Führt die Vorstellung eines gesellschaftlichen Zusammenbruchs nicht zwangsläufig zu Fatalismus, Egoismus und Hoffnungslosigkeit?

Klima- und Umweltpsycholog*innen warnen immer wieder davor, dass wir Informationen über das Klima nicht so stark katastrophisieren sollten, da sonst die Gefahr bestünde, dass sich Menschen nicht mehr in der Lage sehen, überhaupt noch einen Beitrag zu leisten und sie dann ihrer Angst ausgeliefert seien bzw. in Fatalismus verfallen(1). Dieser Warnung scheinen Politik, Medien und sogar große Teile der Klimabewegung unhinterfragt zu folgen.

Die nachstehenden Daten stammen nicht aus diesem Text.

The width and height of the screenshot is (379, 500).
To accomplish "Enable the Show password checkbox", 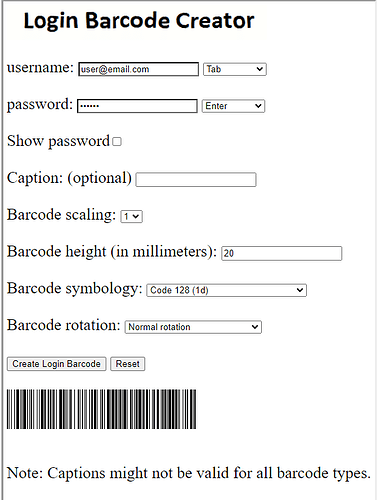I will click(x=117, y=142).
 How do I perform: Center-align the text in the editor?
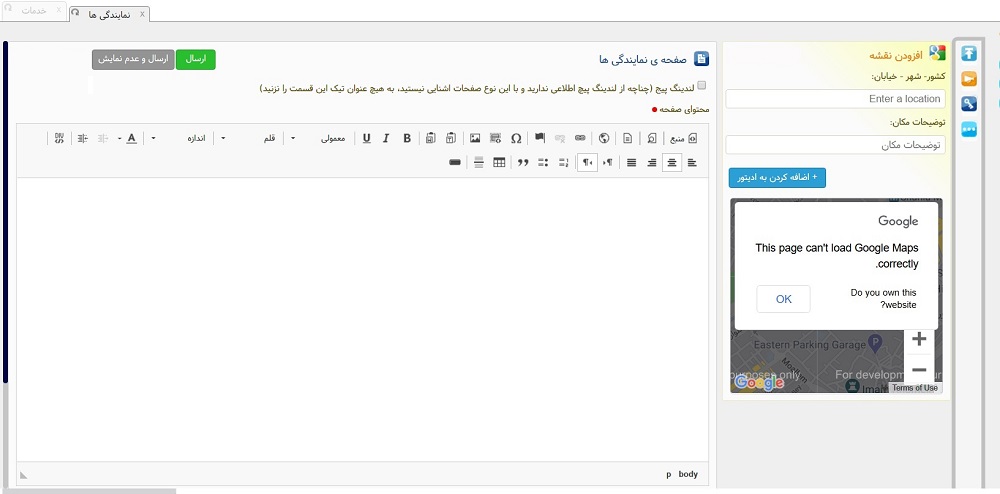click(672, 162)
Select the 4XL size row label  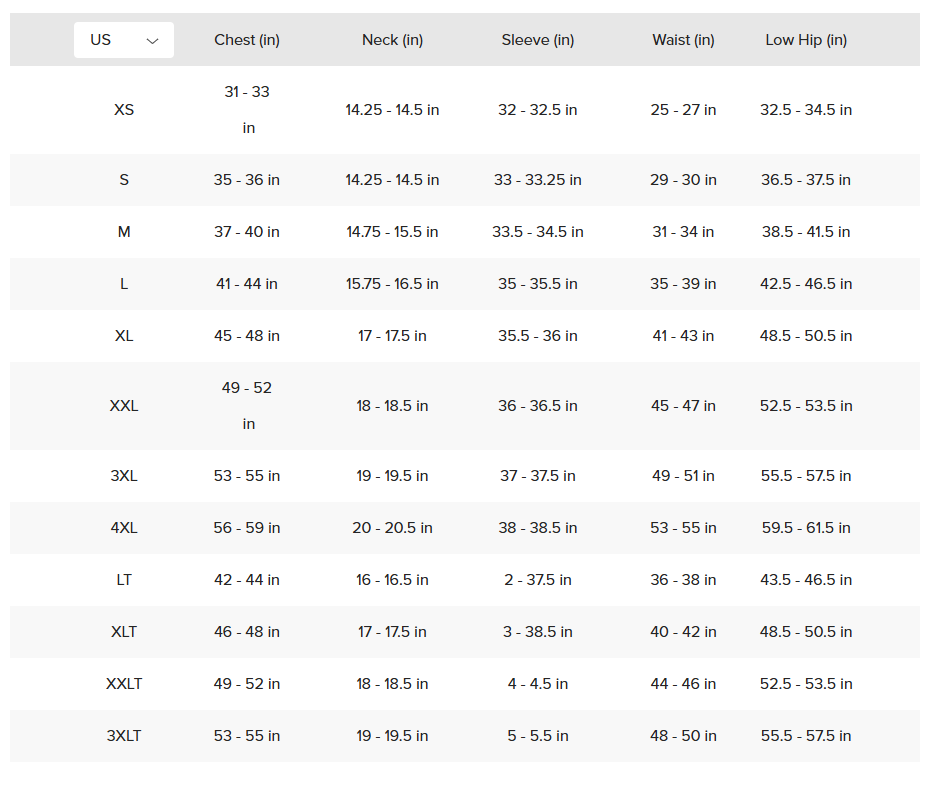tap(124, 528)

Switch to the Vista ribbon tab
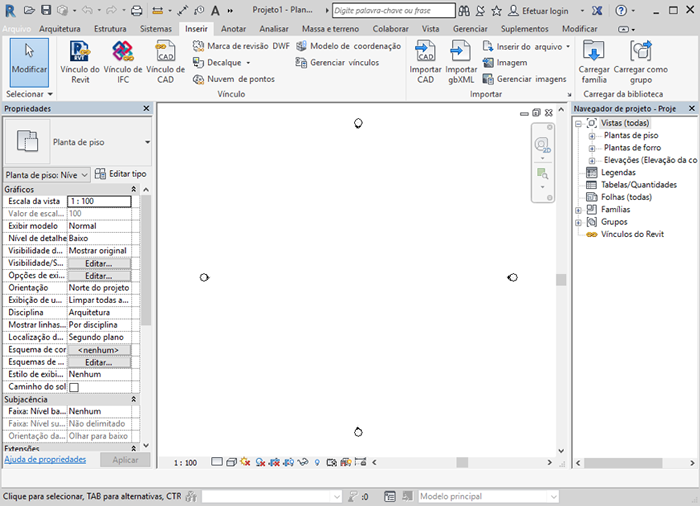pos(430,29)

Ist diese Warnung aber berechtigt?

In einer Metastudie zu Angstappellen, kommen die Autor*innen um Melanie B. Tannenbaum zu dem Schluss, dass (a) Angstappelle wirksam sind, um Einstellung, Absichten und Verhaltensweisen positiv zu beeinflussen; (b) es nur sehr wenige Umstände gibt, unter denen sie nicht wirksam sind; und (c) es keine identifizierten Umstände gibt, unter denen sie nach hinten losgehen und zu unerwünschten Ergebnissen führen (2). Eine andere Studie kommt zu dem Ergebnis, dass die Kommunikation pessimistischer Szenarien zu einer höheren Risikowahrnehmung bei allen Zielgruppen führt. Optimistische Szenarien können zwar eine unter Apokalypse-Müdigkeit leidende Öffentlichkeit trösten, scheinen jedoch die Risikowahrnehmung und die wahrgenommene Ergebniswirksamkeit nicht zu erhöhen (3). Das Disaster Research Center der University of Delaware stellte auf Grundlage von fast 700 Feldstudien seit 1963 fest, dass nach Katastrophen nie die totale Panik ausbrach und Menschen nicht in erster Linie egoistisch, sondern sogar altruistisch handelten. Die Zahl der Verbrechen nahm, wider der Erwartung sogar ab (4). Dass die überwältigende Mehrheit des spontanen Verhaltens nach Katastrophen prosozial geprägt ist, bestätigten auch wissenschaftliche Untersuchungen nach dem der Hurrikane Katrina die Stadt New Orleans 2005 fast komplett verwüstete (5). Das französische Observatorium für Kollapsforschung kommt zu der Schlussfolgerung, dass die Vorstellung eines  gesellschaftlichen Zusammenbruchs die Menschen optimistisch und aktiv gemacht hat und das es möglich ist, sich ein Leben nach dem Zusammenbruch, statt einer Apokalypse vorzustellen (6). Warum tauchen diese Forschungsergebnisse kaum in der aktuellen Diskussion um die richtige Klimakommunikation auf? Es scheint fast so, als würde die Debatte eher emotional als sachlich geführt werden und als ginge es im Kern mehr um einen Kampf um die Deutungshoheit anstatt um einen tatsächlichen Erkenntnisgewinn.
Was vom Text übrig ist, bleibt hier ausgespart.